Домик с вывеской, с пожухшими стенами. Старая береза над шиферной крышей. За низеньким штакетником цветочки. Закрыв крылечко, стоит «газик». Он там! Алька не соврала.
С земли навстречу поднялся Леха Шаблов, вытянул толстую шею, приглядывается свысока, разминает плечи.
— Куд-ды?
Крепкие, заскорузлые, тронутые пылью тяжелые сапоги, широкое, как перина, тело, рожа розовая, сонная, белесые поросячьи ресницы прикрывают глаза, руки покойно свисают, мослы перевиты набухшими венами.
— Пусти!
— Проваливай. — Сквозь зубы, взгляд величавый и дремотный из-под щетинистых ресниц.
— С дороги, сволочь! — плечом вперед на Леху.
И тот наконец-то усмехнулся:
— Столкнуть думаешь?
Сергей хотел рывком проскочить, но железная лапа сгребла за шиворот. Путаясь ногами по ускользающей земле, пробежал и всем телом грохнулся на прибитую, черствую дорогу, но вскочил сразу же с кошачьей легкостью. Крупная Лехина физиономия, словно сквозь зеленую воду, — расплывчато, цветным пятном.
— Катись по добру!
И Сергей снова рванулся вперед.
Как брошенное полено, обдав ветром, кулак прошел мимо уха. Над собой увидел туго изогнутые салазки нависшей челюсти. Упруго распрямился под ней, вкладывая в удар силу ног, поясницы, плеча, ненависть всего тела. Но Леха даже не качнулся!
— Ах так, падло!
И словно ствол березы обрушился сверху, погасло солнце, не почувствовал, как встретила земля. Но только на секунду беспамятство, очнулся уже на ногах. Дальний лес за Лехой то падал, то вздымался, а над ним солнце выделывало веселые петли в небе.

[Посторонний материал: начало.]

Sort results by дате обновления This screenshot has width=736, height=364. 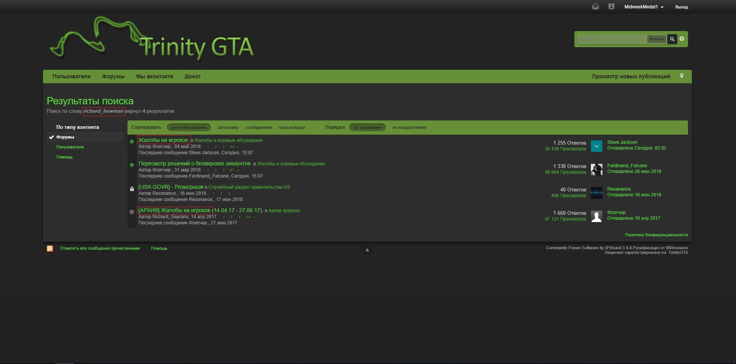tap(189, 127)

Он видел, как Леха отводил плечо, видел нацеленный тупой кулак, но увернуться, спастись был уже не способен.
Последнее, что ощутил, — живой вкус соли во рту.
Высокое-высокое небо с потеками усталого лилового света, и в нем одна-единственная, бледная, словно вымоченная звезда. Она не мигает, а тихо дышит, разглядывает землю и лежащего на ней Сергея.